** start of Selected passage **
Chapters 48–52 Summary and Analysis
Last Updated on January 22, 2021, by eNotes Editorial. Word Count: 1243
Chapter 48
Kirsten wakes from a bad dream that August has died. August consoles her, and they walk down to the beach and cut each other's hair, then walk on into Severn City. There, they see Sayid, looking filthy and bruised and being driven forward by two armed men. August shoots one; Kirsten throws her knife at the other, and then they rush to Sayid, who says the prophet is following with a dog.
One of the armed men is still alive; he says that the Symphony had something that belonged to the prophet: the stowaway girl, Eleanor. Sayid was taken in return.
Sayid tells them the clarinet got away, but Dieter is dead. They had been kidnapped and chloroformed in the woods, but Dieter never woke up, so the clarinet was taken to replace him.
Chapter 49
The clarinet hated Shakespeare and, a year before she was kidnapped, had been considering writing her own play. The "suicide note" the others found had been the play’s opening lines.
When the others were reading this note, the clarinet was waking in the forest with bound hands; the gunmen were discussing which route the Symphony might take to the airport. She heard them telling Sayid that they had been taken in exchange for Eleanor; turning, she saw Dieter and that he was dead.
The prophet told his men to let the clarinet sleep. When she next opened her eyes, the men were sleeping too. She could hear Sayid talking to a boy who said he was not really a true believer but that many of them were, as well as that the prophet sometimes came on patrols. The boy was sure they could pick off the Symphony one by one, even though the Symphony had thirty members.
The clarinet managed to unbind her hands and ankles because Sayid, noticing what she was doing, kept the boy distracted. The clarinet ran into the night, remembering what the gunmen had been saying, and met the Symphony's rear scouts, telling them they needed to change their route. This message caused the Symphony to veer off course, resulting in August and Kirsten being unable to find them.
Chapter 50
Sayid, Kirsten, and August keep walking, listening for the prophet's dog and following signs for the airport. As they near it, Kirsten thinks she hears the dog again, so they help Sayid off the road into the woods and hide in the bushes. Eventually they hear footsteps: the dog is approaching, and a man asks whether Luli sees something. She barks and stares directly at Kirsten, and a man with a crossbow shoots a warning arrow, telling her to stand up with her hands in the air.
To save Dieter and Sayid, she does stand, and the prophet, recognizing her as the actress who played Titania, tells her to kneel. She asks his name; he declines to give it and asks where the Symphony is, but Kirsten does not know. She tells him Sayid and August were killed that morning.
In the distance, horses approach. Neither Kirsten nor the prophet know who is riding them. The prophet says that he and his people are the light "over the darkness of the undersea," a word that strikes Kirsten because it is used by Dr. Eleven. On a hunch, she quotes from Dr. Eleven back to the prophet, but his expression is unreadable until, finally, he begins to answer her.
** end of Selected passage **
** start of Given records **
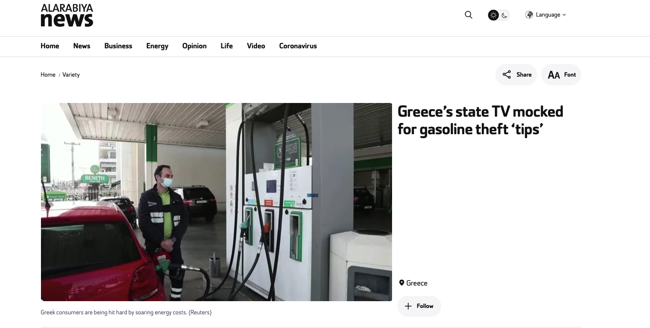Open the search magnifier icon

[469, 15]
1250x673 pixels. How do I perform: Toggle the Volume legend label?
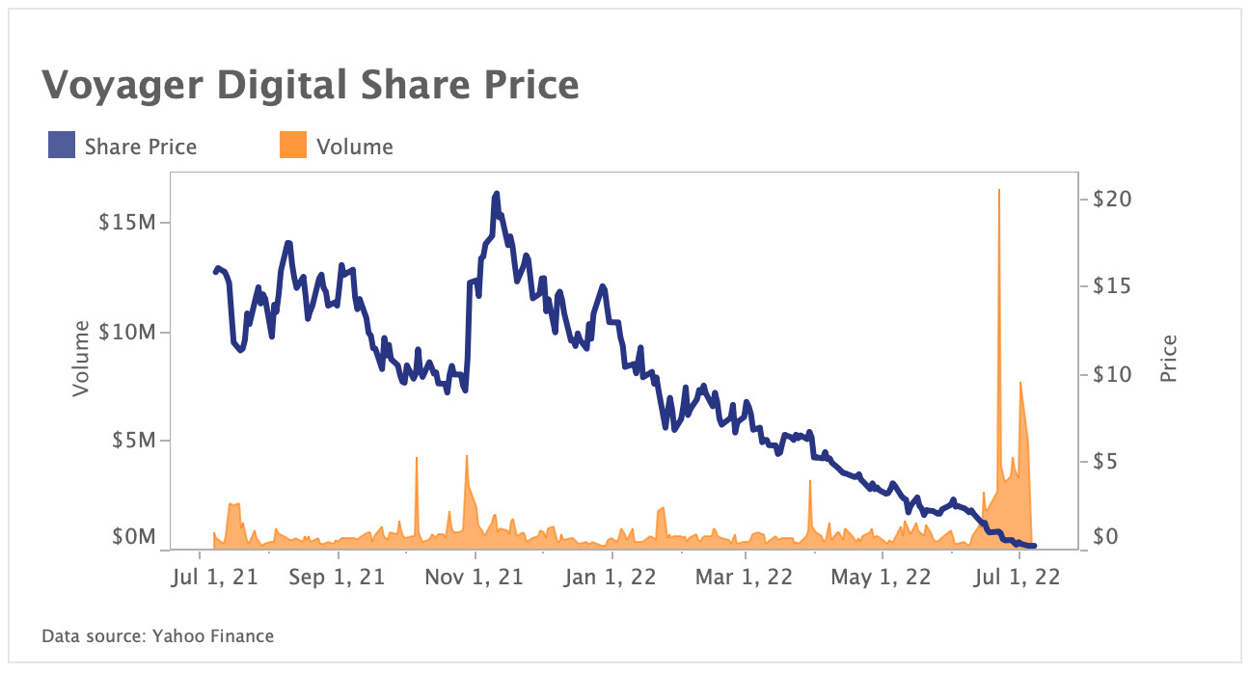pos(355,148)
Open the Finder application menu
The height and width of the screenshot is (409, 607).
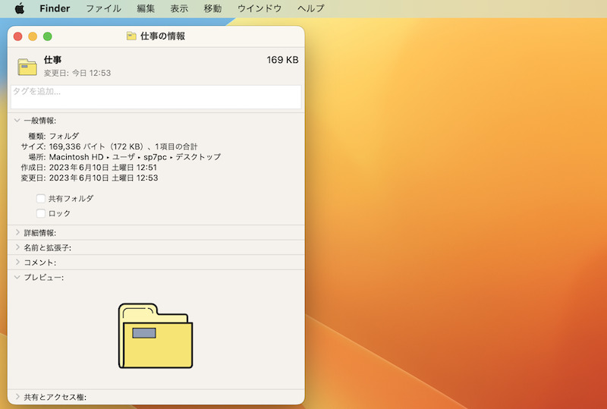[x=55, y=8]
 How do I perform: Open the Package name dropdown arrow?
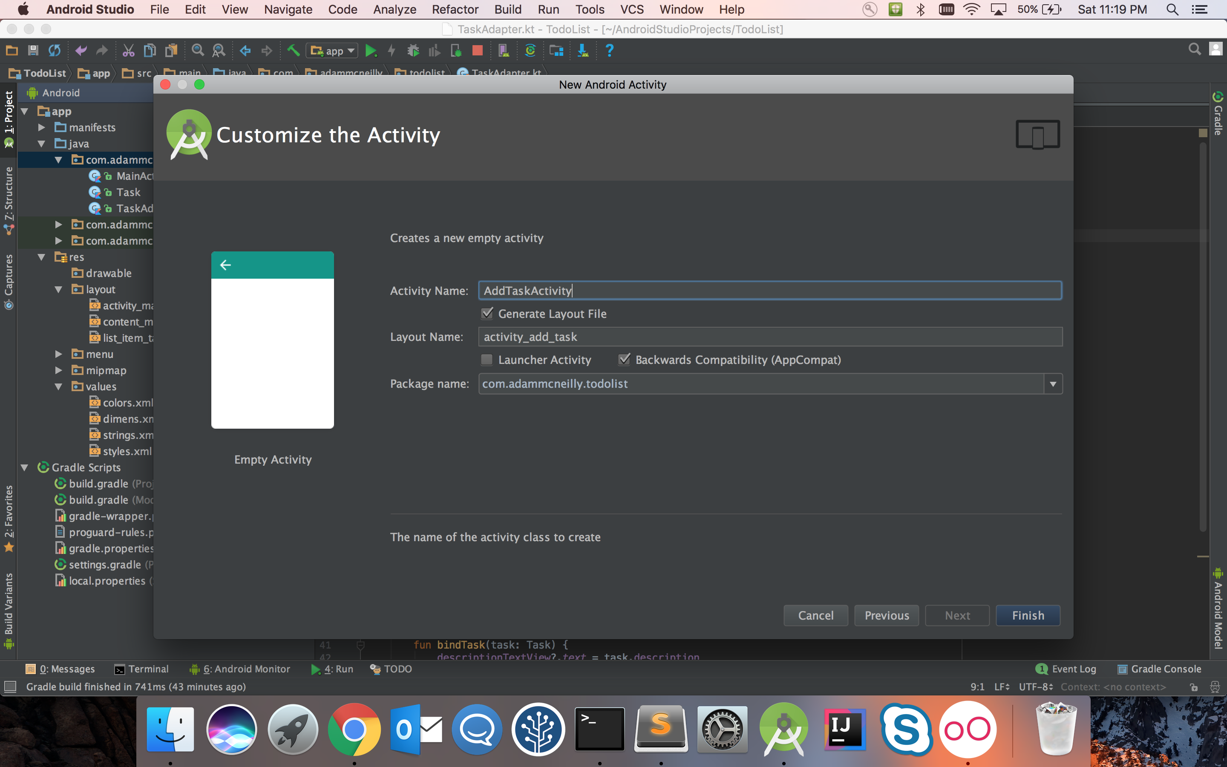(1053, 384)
** end of Given records **
** start of Given records **
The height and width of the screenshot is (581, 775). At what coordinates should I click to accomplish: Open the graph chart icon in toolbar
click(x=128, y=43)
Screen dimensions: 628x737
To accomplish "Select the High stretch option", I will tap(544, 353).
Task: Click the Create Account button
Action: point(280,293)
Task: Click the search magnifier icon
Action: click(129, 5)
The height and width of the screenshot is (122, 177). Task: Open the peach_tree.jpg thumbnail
** end of Given records **
** start of Given records **
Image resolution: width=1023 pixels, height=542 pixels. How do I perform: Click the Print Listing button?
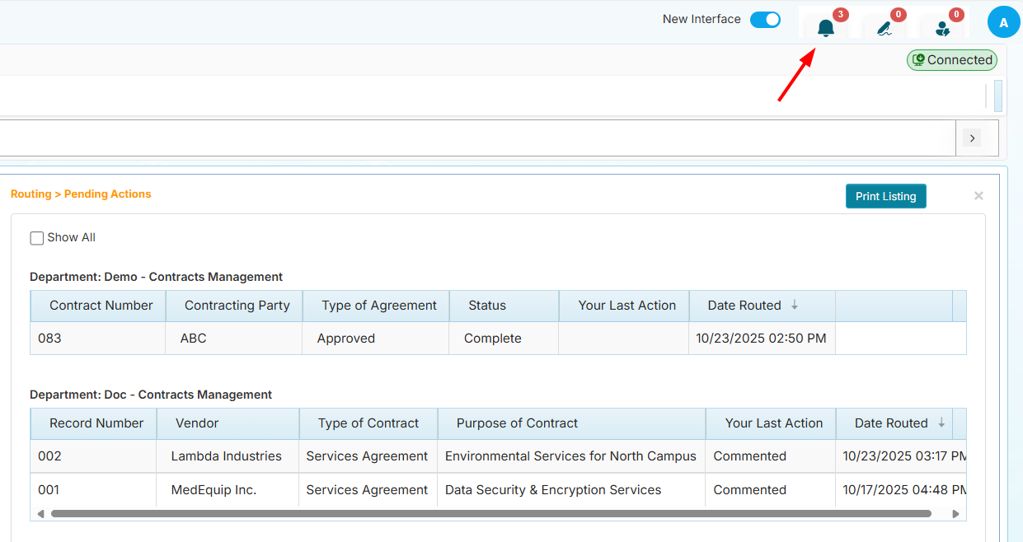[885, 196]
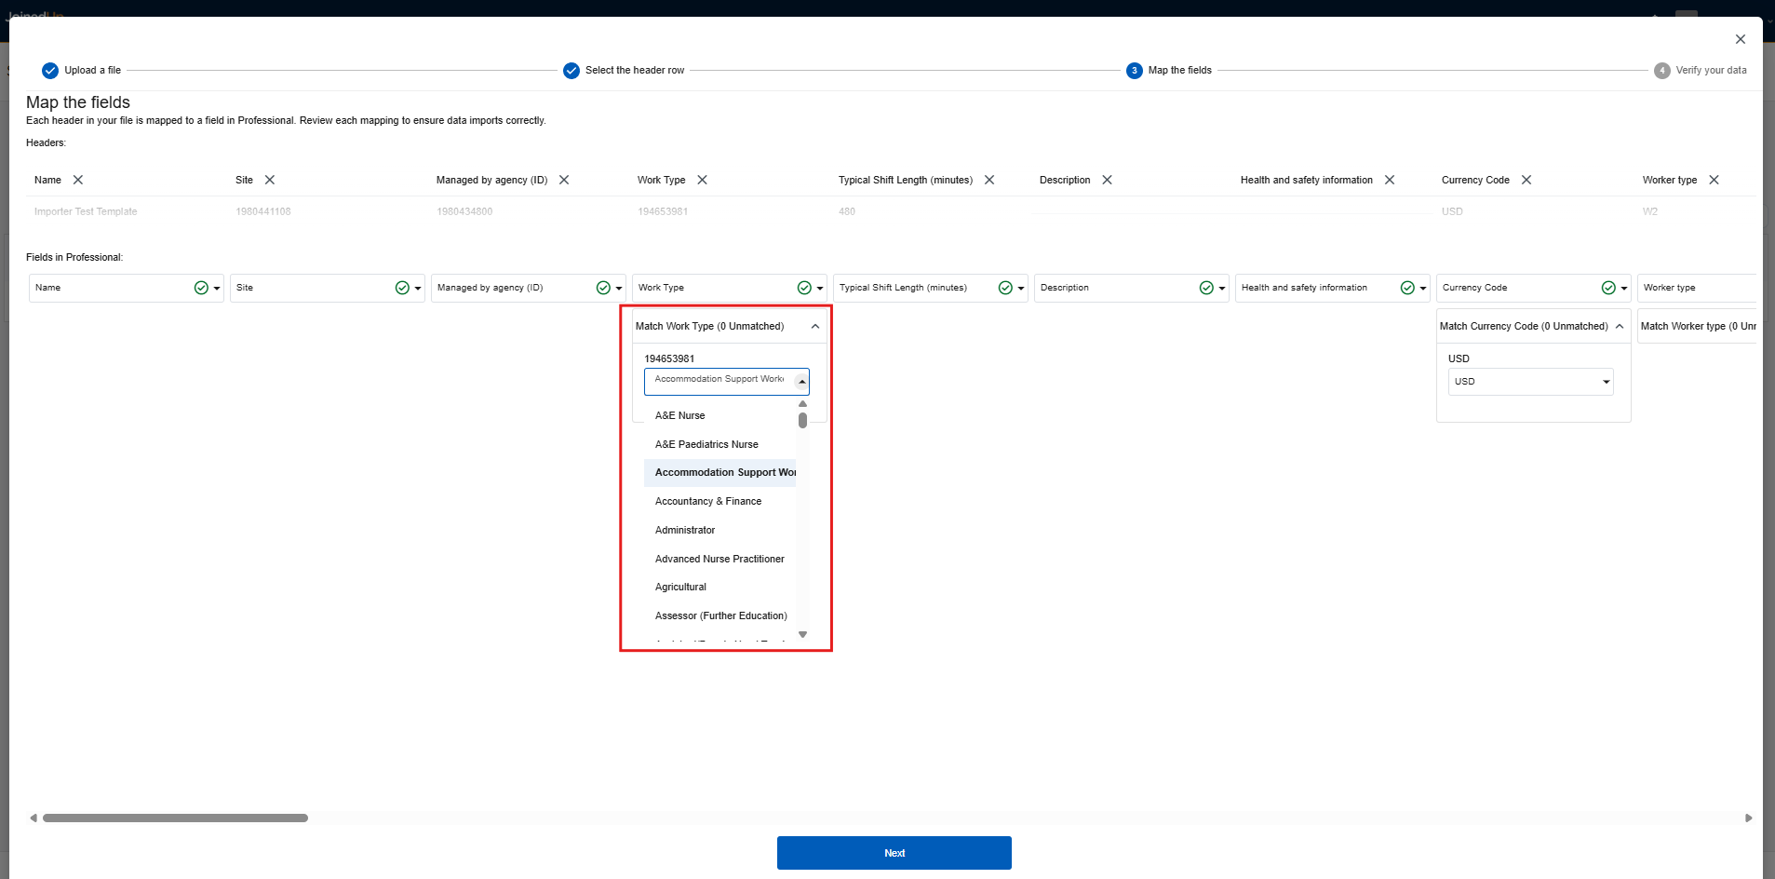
** end of Given records **
• _To do_:
**1)** List every chapter heading that appears in the chapter summary.
**2)** Resume the chapter summary right after its final sentence.

• _Results in order_:
**1)**
Chapter 48
Chapter 49
Chapter 50

**2)**
Suddenly, a shot rings out, and Kirsten realizes the boy who was speaking to Sayid, who does not quite believe, has shot the prophet in the head. August then shoots the other two men, leaving just Kirsten and the boy, who shoots himself in the head. The next moment, the Symphony's forward scouts appear on horseback.
In the prophet's bag they find a New Testament and a folded piece of paper: the first page of Station Eleven. Kirsten wonders who the prophet was and whether he remembered everything. She puts the folded page in his hand.
Chapter 51
Sayid, August, and Kirsten continue toward the airport, Luli following them. In the airport, they are greeted by Charlie, who takes Kirsten to her tent.
There are now 320 people living in the airport, all in tents for privacy. Kirsten asks after a tattooist—she has killed another man and needs another tattoo—and then tells Charlie she has been thinking of a nursery they once saw in an abandoned house, where, strangely, there was no dust on the miniature tea set and the room had felt haunted.
That night they play music, and Kirsten thinks of Dieter.
Later, she encounters Clark sitting on a bench. He knows her name and offers to take her to the air traffic control tower, knowing she has an interest in electricity. As they climb, Clark says he has read the interview she gave Diallo and would like to talk to her about it tomorrow. First, however, he beckons Kirsten to the telescope and tells her to look to the south. Through it, she sees pinpricks of light: a town lit up with electricity.
Chapter 52
As Kirsten stares at the electric light, Charlie and August tell Sayid about the concert being played that night. Meanwhile, a thousand miles to the south, Jeevan is baking bread. He asks his son, Frank, to go and see if his mother is hungry. When Frank returns to the table with his mother, Jeevan thinks he looks like his namesake.
At the same moment, the rest of the Symphony are arriving at the airport.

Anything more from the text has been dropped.